# EXERCISE GOAL
Look through the data for the string "Paste". Copy every line where it is found.

***** GIVEN RECORDS

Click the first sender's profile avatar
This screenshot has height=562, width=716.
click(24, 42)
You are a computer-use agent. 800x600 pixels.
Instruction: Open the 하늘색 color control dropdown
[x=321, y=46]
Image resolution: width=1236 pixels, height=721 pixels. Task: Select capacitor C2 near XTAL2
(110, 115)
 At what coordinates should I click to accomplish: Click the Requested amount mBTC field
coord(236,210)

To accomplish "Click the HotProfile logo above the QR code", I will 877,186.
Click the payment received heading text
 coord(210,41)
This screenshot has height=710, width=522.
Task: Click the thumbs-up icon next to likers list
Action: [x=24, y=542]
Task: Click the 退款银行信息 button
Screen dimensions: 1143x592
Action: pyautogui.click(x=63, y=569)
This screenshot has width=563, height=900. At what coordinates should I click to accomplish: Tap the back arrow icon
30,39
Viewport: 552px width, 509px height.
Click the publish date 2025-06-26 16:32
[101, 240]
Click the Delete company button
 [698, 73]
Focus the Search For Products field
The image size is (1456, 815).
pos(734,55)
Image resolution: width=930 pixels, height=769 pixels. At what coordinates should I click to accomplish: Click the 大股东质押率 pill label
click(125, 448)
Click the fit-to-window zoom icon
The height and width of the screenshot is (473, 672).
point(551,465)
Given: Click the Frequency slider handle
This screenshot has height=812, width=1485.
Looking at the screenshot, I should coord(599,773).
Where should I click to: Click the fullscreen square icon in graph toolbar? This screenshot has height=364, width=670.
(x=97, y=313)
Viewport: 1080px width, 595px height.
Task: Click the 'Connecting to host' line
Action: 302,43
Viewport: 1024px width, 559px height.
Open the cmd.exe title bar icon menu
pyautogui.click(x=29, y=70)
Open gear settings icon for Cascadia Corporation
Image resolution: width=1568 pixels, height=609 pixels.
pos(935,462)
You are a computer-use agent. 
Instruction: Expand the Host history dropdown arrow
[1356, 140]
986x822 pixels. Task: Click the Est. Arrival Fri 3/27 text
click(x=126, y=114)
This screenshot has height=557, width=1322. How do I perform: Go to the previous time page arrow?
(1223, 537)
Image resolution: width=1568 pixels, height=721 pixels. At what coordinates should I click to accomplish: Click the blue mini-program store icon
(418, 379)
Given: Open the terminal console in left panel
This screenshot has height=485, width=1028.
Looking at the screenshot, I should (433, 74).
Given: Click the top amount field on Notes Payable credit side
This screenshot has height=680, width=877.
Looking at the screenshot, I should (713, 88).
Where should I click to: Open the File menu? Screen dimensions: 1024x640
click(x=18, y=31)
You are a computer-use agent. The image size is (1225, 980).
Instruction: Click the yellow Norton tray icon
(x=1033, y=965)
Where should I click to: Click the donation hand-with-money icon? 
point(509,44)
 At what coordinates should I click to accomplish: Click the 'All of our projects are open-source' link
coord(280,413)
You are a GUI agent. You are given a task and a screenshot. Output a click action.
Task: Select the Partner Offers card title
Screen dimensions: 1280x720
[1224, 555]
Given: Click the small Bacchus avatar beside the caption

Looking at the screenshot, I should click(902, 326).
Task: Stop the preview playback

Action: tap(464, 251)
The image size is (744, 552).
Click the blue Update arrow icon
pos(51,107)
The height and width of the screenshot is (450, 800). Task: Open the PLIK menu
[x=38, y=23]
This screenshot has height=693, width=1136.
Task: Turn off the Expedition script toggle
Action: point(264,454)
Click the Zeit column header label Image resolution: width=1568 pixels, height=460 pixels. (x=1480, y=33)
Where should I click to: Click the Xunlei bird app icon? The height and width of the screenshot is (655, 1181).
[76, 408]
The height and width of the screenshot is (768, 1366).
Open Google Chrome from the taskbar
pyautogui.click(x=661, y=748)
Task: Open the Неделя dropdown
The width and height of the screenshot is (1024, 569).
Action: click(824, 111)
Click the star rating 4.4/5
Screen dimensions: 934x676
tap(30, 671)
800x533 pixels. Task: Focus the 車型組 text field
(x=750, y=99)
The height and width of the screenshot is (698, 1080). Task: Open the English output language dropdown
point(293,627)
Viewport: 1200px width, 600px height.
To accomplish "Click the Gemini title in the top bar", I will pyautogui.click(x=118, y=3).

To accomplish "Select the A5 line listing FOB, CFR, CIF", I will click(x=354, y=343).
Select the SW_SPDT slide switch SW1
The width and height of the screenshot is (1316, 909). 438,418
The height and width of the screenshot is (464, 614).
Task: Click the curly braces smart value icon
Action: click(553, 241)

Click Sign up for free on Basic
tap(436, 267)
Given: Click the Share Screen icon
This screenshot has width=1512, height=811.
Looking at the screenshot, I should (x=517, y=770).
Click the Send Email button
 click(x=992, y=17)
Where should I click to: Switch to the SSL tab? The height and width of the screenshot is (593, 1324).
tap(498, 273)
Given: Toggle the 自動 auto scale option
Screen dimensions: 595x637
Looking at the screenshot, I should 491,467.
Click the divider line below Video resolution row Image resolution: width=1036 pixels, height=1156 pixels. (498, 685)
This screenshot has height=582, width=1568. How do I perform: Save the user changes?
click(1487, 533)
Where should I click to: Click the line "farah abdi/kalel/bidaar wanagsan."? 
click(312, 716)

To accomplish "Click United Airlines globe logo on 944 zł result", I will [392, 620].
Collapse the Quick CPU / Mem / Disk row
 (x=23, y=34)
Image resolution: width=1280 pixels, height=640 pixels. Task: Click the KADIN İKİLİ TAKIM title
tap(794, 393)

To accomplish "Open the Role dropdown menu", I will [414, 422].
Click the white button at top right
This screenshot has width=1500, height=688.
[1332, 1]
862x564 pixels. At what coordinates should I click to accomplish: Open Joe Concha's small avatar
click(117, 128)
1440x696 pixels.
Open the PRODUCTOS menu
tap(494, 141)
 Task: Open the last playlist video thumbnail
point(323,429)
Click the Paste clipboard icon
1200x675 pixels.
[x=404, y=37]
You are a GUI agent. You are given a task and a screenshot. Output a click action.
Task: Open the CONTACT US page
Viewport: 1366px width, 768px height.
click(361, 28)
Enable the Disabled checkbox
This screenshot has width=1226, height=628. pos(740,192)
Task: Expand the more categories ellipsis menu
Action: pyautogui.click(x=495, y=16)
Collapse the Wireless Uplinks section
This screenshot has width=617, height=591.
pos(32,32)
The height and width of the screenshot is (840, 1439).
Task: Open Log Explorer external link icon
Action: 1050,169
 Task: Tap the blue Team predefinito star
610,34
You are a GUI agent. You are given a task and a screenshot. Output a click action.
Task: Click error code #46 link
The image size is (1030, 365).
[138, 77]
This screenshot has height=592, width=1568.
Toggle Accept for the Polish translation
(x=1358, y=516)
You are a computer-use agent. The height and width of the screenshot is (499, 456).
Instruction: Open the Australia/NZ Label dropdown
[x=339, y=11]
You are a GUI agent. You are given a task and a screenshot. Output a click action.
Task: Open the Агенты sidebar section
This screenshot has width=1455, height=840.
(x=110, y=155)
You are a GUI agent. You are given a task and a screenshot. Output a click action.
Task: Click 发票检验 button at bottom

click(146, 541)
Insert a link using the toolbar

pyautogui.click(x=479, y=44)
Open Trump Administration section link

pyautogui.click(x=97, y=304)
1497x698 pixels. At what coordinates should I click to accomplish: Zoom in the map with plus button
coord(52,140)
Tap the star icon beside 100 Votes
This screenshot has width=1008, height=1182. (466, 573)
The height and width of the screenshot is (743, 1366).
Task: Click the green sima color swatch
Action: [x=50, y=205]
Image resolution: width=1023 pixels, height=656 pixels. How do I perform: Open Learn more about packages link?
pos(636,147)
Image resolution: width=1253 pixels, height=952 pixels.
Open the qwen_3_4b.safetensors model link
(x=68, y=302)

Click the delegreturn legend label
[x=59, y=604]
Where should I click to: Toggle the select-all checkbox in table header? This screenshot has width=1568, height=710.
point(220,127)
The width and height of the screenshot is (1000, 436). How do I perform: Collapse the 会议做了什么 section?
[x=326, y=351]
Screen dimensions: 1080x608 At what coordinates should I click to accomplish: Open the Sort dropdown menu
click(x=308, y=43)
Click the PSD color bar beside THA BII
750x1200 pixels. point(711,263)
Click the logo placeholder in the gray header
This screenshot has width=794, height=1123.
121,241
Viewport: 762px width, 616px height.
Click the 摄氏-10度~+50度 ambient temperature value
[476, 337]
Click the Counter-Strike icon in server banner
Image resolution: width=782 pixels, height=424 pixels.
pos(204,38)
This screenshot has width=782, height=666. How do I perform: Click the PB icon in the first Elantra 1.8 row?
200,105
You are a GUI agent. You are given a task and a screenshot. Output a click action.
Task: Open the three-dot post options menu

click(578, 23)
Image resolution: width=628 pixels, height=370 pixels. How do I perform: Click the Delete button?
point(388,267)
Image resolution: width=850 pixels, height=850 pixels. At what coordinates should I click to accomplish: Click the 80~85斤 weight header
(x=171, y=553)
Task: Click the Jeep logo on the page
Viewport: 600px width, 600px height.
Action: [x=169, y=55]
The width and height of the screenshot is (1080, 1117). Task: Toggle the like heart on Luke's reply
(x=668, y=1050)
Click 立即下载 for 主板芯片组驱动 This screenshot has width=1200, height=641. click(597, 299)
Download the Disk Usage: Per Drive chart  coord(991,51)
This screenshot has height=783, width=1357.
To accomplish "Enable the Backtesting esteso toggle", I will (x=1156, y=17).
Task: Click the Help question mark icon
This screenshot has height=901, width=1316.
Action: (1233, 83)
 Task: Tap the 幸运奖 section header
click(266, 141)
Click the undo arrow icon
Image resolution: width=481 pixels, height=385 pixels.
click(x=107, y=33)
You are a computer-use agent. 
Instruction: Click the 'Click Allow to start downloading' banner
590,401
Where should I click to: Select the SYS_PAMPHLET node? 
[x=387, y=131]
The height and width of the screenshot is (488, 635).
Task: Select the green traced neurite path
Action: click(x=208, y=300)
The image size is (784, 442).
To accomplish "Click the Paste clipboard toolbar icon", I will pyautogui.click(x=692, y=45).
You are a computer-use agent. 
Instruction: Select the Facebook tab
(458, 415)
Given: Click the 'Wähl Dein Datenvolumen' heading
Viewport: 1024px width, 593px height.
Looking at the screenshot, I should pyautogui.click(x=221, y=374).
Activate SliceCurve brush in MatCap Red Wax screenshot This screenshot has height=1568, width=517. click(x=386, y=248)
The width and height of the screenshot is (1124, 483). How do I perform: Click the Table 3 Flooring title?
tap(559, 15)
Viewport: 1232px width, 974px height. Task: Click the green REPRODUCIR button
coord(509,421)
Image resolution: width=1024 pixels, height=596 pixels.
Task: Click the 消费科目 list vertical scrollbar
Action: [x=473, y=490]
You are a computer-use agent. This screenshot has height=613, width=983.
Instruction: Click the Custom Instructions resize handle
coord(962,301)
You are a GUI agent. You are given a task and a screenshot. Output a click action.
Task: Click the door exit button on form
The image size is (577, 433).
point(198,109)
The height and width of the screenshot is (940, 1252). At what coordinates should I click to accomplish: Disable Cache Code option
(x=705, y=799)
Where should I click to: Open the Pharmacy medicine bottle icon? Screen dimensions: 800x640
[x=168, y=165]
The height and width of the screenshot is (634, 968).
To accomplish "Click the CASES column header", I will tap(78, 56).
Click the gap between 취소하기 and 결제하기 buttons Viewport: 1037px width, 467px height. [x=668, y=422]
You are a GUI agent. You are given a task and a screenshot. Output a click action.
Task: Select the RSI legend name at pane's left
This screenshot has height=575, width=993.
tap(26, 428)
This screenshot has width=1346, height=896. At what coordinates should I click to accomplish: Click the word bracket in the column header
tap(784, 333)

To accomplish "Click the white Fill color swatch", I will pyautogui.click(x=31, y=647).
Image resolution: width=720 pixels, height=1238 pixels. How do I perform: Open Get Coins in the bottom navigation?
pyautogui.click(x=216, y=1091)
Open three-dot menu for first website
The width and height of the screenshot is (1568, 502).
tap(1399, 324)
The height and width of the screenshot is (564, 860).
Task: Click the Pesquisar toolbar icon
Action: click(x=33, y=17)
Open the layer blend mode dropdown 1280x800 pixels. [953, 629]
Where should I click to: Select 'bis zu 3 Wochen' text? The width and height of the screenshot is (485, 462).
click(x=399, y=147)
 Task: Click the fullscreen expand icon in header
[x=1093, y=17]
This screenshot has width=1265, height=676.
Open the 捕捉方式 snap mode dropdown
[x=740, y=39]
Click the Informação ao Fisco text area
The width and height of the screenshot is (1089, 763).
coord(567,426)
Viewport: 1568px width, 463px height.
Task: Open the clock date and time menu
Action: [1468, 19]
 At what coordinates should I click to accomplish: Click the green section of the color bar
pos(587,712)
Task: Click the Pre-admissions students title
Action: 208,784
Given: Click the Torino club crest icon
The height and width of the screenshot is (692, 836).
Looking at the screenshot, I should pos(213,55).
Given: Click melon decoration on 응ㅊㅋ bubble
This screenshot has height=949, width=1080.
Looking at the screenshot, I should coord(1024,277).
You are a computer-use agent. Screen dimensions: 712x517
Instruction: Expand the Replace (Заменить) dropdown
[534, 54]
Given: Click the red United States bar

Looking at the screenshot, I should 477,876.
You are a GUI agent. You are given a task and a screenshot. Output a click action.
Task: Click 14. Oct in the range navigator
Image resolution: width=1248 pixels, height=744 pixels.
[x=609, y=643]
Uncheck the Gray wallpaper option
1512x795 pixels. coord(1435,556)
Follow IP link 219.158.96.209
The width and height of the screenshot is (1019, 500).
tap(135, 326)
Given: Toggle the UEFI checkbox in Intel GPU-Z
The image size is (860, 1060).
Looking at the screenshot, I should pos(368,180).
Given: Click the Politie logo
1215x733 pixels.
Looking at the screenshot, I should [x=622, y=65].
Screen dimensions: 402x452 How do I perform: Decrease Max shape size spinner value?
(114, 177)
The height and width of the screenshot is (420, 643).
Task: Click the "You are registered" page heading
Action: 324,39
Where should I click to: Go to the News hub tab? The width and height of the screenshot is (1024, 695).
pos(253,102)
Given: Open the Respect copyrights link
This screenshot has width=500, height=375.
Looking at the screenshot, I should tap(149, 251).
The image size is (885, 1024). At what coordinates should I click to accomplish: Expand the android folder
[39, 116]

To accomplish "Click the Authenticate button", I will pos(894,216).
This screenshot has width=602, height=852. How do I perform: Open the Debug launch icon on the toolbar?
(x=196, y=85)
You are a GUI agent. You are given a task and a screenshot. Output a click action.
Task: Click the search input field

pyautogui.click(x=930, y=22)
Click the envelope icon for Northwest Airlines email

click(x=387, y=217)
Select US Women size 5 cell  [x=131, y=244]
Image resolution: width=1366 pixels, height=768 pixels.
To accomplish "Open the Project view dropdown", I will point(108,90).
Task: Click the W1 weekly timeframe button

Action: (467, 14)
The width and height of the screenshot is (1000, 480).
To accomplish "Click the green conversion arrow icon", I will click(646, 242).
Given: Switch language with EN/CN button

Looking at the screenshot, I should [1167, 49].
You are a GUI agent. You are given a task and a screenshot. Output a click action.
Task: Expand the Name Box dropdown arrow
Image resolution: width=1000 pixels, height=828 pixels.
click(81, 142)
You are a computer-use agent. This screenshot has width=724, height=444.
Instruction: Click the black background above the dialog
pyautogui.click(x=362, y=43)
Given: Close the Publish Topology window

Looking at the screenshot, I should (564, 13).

**********

# SOLUTION TO THE PROBLEM
Click the Paste clipboard icon
To accomplish "Click the Paste clipboard toolbar icon", I will pyautogui.click(x=692, y=45).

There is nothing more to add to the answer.